What are machine learning and data science?
Data science is a mix of several disciplines that have always existed although their combination had been cumbersome or difficult. However, thanks to improvements in data storage capabilities as well as cloud computing, this combination has become a reality. Its goal
is to extract insights and meaningful information from unstructured data, most of which is now being generated every second by any device (specially IoT devices). It combines statistics, programming and data handling but most importantly it needs a specific amount of domain knowledge in order to be able to understand and manipulate the information so that the intended analysis is meaningful to the business.

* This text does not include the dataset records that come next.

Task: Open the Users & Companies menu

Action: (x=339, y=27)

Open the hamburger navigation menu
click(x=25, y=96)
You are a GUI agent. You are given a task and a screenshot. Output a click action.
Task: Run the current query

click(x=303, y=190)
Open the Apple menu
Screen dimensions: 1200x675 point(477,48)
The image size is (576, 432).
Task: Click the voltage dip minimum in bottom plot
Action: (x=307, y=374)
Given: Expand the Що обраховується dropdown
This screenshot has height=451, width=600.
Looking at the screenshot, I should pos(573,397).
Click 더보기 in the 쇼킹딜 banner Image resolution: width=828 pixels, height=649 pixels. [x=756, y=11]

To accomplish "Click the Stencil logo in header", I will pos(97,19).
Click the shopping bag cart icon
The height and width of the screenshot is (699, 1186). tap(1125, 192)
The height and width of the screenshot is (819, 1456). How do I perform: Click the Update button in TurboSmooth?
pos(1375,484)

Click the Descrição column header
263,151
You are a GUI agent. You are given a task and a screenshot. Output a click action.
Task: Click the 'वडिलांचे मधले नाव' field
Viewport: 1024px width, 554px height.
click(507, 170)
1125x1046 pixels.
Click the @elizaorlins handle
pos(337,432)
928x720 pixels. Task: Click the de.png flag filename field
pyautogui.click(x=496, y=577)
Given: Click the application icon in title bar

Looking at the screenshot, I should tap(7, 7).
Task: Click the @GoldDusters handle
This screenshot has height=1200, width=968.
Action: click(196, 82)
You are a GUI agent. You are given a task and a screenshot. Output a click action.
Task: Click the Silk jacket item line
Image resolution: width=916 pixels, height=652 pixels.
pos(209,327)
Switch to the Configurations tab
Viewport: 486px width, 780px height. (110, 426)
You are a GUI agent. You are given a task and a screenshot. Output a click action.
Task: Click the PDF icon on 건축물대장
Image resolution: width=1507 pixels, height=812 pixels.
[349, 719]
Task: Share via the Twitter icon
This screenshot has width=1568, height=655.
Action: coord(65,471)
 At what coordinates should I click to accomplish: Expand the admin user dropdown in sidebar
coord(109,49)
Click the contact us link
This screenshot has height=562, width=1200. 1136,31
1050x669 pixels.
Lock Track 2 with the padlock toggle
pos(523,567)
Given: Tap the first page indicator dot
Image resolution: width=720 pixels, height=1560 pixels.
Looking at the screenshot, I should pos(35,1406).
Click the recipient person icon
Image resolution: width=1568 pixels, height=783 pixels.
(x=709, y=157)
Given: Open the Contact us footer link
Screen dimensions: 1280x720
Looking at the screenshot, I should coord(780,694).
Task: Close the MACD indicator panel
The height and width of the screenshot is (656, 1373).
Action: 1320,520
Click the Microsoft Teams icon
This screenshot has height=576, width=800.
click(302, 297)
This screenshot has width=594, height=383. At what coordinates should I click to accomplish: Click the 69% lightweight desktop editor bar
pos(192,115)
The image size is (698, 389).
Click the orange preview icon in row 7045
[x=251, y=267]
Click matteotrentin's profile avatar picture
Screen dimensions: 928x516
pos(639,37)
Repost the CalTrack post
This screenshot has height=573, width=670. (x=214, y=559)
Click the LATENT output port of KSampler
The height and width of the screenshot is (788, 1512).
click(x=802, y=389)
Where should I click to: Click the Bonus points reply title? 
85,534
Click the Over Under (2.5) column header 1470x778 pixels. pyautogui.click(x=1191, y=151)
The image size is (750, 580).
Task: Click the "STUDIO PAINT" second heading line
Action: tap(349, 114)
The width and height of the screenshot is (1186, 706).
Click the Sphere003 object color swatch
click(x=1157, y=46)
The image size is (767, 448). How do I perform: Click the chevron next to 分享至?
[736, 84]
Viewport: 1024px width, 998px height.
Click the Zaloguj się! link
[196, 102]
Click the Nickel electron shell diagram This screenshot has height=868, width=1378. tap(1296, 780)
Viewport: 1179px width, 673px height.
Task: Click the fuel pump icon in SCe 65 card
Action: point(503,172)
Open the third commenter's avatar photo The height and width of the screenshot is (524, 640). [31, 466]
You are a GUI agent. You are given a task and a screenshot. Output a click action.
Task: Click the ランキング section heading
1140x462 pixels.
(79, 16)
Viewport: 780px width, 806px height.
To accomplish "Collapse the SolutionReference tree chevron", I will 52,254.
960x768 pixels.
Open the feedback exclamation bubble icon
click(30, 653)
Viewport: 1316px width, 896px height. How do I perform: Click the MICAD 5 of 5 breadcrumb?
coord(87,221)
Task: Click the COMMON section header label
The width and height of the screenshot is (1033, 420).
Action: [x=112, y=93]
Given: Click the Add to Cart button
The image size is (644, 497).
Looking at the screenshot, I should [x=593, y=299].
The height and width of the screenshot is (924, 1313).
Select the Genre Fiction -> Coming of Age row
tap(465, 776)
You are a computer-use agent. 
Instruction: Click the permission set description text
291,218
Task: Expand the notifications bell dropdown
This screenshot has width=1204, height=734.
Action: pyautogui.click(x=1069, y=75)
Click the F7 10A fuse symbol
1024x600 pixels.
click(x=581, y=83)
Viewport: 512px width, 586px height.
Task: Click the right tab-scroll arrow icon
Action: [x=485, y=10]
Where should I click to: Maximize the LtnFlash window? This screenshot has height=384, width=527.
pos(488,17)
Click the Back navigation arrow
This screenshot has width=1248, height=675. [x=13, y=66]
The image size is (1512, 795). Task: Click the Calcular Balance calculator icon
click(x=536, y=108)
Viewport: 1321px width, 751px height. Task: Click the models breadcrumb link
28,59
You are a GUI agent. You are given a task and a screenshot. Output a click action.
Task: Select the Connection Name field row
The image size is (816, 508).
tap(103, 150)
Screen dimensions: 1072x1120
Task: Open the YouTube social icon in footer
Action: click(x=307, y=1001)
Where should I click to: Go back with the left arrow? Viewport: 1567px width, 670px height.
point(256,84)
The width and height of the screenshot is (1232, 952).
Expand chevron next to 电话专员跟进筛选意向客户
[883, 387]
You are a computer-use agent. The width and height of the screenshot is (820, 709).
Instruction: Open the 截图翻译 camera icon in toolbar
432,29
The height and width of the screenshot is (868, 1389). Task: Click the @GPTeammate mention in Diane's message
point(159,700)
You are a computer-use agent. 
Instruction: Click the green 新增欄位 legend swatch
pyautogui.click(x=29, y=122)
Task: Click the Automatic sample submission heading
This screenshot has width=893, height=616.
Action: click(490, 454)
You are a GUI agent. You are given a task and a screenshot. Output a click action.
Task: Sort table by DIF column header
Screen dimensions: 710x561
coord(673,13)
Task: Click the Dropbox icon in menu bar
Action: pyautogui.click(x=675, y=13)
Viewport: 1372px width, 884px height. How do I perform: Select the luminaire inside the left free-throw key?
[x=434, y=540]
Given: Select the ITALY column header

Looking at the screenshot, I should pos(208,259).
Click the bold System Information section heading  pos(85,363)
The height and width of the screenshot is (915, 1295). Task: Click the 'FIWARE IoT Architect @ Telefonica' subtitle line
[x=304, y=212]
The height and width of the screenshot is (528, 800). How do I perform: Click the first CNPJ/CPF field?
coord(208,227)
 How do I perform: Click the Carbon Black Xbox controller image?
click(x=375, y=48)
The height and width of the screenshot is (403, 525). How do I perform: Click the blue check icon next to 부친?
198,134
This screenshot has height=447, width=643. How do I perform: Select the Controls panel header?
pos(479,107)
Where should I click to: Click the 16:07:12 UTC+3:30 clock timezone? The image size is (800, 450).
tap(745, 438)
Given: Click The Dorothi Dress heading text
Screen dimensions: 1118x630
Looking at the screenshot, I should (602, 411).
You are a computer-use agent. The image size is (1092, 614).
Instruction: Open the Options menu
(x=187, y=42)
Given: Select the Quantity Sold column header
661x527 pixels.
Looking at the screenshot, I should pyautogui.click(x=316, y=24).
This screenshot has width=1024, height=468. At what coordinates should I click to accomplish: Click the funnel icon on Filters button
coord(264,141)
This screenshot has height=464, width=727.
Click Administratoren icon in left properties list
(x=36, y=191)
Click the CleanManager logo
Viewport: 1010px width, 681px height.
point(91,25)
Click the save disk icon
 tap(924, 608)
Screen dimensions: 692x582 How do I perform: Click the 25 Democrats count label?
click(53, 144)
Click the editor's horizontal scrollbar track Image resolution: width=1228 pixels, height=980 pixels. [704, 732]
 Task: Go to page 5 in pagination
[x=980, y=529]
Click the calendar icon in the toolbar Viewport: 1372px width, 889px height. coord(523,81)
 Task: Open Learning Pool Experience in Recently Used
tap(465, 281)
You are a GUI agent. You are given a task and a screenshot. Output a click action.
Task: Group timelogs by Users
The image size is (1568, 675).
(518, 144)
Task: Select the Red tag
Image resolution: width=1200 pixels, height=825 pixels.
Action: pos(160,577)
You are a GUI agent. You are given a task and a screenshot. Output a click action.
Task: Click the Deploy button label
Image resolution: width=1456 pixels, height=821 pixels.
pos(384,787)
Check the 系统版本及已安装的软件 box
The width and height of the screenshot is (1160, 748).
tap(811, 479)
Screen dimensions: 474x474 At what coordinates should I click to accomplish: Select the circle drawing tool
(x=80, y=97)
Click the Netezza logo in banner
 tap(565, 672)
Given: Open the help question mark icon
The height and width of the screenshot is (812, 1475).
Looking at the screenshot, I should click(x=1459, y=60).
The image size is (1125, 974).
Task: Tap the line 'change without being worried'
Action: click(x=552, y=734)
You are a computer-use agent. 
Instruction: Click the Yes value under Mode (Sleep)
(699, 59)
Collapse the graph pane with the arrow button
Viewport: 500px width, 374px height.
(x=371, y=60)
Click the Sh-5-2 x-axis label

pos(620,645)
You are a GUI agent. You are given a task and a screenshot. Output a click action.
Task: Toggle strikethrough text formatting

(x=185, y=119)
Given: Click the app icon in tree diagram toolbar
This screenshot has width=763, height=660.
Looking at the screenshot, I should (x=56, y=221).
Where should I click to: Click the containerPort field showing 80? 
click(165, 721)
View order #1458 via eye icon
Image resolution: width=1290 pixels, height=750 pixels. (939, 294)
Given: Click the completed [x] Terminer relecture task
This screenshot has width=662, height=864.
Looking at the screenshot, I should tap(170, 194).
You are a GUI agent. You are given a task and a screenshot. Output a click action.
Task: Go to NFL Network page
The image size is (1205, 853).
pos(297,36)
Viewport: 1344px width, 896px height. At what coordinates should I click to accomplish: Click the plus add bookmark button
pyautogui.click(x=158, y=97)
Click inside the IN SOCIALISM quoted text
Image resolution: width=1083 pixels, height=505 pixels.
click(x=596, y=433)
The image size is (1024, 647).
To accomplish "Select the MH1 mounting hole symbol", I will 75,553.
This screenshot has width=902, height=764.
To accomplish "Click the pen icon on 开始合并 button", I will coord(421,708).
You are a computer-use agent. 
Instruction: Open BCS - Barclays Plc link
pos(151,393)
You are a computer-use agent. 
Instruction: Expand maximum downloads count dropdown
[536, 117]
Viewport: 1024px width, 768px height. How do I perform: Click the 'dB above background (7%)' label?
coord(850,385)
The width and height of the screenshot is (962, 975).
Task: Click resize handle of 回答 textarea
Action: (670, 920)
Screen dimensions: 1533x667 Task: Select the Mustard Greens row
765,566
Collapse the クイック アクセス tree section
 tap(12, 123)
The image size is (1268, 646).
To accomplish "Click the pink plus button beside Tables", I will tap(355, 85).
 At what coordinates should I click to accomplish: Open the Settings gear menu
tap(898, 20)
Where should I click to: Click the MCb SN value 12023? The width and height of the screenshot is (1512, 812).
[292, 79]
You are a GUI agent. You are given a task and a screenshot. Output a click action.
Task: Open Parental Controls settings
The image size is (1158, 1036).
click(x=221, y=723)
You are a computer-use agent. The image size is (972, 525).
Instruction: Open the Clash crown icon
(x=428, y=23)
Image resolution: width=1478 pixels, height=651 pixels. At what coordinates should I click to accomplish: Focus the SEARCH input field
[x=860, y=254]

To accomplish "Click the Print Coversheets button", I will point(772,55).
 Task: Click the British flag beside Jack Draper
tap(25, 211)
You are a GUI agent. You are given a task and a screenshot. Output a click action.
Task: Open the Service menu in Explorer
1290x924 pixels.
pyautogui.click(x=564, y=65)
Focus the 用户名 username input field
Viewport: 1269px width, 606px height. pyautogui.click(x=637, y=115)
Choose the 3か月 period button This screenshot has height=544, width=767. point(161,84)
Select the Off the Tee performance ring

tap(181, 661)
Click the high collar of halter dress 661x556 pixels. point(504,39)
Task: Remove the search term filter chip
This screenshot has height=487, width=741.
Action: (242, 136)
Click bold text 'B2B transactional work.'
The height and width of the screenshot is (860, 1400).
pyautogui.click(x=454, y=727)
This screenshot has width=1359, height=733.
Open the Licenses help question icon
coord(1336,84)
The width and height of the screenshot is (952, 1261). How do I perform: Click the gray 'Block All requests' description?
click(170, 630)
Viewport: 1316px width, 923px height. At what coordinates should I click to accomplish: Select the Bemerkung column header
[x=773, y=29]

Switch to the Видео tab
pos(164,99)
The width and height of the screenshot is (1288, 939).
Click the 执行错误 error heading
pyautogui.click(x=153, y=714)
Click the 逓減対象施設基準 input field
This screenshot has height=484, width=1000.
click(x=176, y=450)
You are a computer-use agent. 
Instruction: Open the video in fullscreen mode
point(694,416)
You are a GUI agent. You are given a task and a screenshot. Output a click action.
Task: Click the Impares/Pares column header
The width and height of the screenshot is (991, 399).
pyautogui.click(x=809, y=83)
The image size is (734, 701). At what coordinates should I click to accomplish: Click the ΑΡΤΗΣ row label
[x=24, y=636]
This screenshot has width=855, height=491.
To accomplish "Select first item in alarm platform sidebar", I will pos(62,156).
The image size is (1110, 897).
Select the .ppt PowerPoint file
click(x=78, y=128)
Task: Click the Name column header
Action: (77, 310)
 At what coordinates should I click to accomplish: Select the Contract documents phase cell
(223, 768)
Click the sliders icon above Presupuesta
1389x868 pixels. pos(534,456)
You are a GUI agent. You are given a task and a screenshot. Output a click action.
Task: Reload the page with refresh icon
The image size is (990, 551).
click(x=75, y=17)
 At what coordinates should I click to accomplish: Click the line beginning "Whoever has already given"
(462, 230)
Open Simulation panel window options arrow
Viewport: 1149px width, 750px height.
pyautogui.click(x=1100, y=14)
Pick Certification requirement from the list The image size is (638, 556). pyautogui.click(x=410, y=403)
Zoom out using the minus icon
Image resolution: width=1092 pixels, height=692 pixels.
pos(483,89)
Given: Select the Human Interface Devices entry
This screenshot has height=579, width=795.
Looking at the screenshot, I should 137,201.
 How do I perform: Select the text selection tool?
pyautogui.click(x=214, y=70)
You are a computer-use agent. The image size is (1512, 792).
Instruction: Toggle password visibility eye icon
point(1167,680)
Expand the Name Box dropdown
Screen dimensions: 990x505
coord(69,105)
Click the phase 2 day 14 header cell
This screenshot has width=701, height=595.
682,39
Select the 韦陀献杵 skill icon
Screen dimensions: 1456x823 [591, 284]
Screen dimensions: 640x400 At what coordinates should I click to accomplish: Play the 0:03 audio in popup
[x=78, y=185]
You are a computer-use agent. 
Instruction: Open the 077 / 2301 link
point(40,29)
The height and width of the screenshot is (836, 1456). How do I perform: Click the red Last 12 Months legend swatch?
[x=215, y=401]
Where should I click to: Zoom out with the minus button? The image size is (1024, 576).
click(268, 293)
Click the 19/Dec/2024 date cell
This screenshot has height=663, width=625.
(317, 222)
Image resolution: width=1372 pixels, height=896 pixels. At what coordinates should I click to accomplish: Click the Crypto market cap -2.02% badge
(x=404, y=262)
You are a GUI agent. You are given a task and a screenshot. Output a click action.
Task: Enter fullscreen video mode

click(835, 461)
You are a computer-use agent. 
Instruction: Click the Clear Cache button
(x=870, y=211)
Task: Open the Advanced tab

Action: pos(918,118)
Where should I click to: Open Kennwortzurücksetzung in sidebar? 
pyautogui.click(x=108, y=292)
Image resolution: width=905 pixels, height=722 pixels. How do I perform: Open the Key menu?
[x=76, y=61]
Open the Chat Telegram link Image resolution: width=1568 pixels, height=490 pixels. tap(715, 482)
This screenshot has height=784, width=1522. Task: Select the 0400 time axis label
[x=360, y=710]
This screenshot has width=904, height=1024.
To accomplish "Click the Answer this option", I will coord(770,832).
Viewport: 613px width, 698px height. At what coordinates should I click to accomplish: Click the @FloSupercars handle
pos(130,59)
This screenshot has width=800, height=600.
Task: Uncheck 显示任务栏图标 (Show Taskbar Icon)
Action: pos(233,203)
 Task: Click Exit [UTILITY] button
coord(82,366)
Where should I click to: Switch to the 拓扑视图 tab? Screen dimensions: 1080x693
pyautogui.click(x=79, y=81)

Machine learning is often paired with data science because of its approach to how data is used. The idea is not to only to create an analysis on data, but to generate a computational model that can solve a complex problem without the need of explicitly stating any programming logic that arrives to that conclusion. This model also has the ability to continue improving once more data is fed to the system. Machine learning is subdivided into two types of algorithms that solve different types of problems:
Supervised learning: Allows us to predict values from a known data set that contains the value to be predicted. Bank systems that detect fraudulent transactions or determine the credit risk for an account holder use these type of algorithms.
Unsupervised learning: Allows us to identify clusters of data. Voice detection in virtual assistants such as Siri and Cortana use this kind of learning, as the system needs to isolate the user’s voice from the background noise.
What kind of problems do data science and machine learning help us solve?
The trend for data science and machine learning is not just a marketing buzzword. It has been in development since early 2000’s and has multiple uses in today’s daily life. Some of the most basic examples of this are algorithms that show product recommendations to users based on their shopping history, or music recommendations based on listening history as well. Some other more complex implementations are algorithms designed to reduce customer churn rate, prevent bank frauds or to predict when to give preventive maintenance to machines in a production line based on sensor data.
One curious case is how Walmart - thanks to its 460 terabytes of own data - has been able to identify and stock important products that will experiment high demand before a natural disaster such as hurricanes. They learned that not only first need items such as food or toiletries were high in demand but also that beer and strawberry Pop-Tarts - the latter experiments a sevenfold increase in sales - were the pre-hurricane top selling products. This has not only helped people to avoid incidents during natural disasters, but has also helped Walmart increase its profits.
However, one of the most prominent (but not so honorable) mentions of data science on the media during 2018 was the Facebook and Cambridge Analytica scandal, related to the US 2016 presidential elections. According to the media, the information of more than 50 million users was harvested without their explicit consent in order to find patterns that could be used to target specific groups with ads that would make them incline towards a specific political choice. This example alone shows the extent to which data science can be used and how it can have both a positive and a negative impact on the daily lives of millions of people.
Now that I am interested in learning data science and machine learning, which development tools can I take advantage of?
1. Python + Jupyter Notebook: With Python being a very popular multi-paradigm programming language that is easy to learn, a lot of tools have emerged that are of help to analyze data and to easily create models machine learning models. One of those tools is the Jupyter notebook (http://jupyter.org/) which allows to create illustrative documents which contain live code and is used to clean, transform and visualize data as well as create machine learning models. There are a lot of good tutorials on the web that with the help of libraries such as pandas (https://pandas.pydata.org/), NumPy (http://www.numpy.org/) and Tensorflow (https://www.tensorflow.org/) make it possible to easily and quickly get hands on experience.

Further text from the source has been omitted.